愉快な“病人”たち

元クリスタルキング田中昌之さん 心筋梗塞が人生の転機に

退院後は100メートル歩くのもやっとだった(C)日刊ゲンダイ

■当直がカテーテルの名医でラッキーだった

 運ばれたのは横浜市立みなと赤十字病院でした。ラッキーだったのは、その日、当直していたのがカテーテルの名医だったことです。心筋梗塞は、詰まった部分の血管を広げることが第一。脚の付け根の動脈から心臓付近までカテーテルを入れて、詰まっているところにステントという血管を広げる金属製の網状の筒を入れたんです。オレの体には今、4つのステントが入っています。ICUに3日間、一般病棟に4日間でもう退院でした。カテーテルの名医のおかげだと思います。

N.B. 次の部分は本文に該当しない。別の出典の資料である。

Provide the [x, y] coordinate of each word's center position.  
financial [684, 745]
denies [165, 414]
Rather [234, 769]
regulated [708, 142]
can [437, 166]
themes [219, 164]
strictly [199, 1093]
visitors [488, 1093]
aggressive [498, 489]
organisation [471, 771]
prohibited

 そのドクターに「何でこうなったか分かりますか?」と問われた時、「ストレスですかね」と答えると、すごい目力でこう言ったんです。「たばこです!」と。何を隠そう1日2箱のたばこを何十年も吸い続けてきたヘビースモーカーでした。これまで何度も禁煙に挫折して、みんなに「オオカミ少年」と言われていたんですけど、あれ以来、この6年間は一度も吸っていません。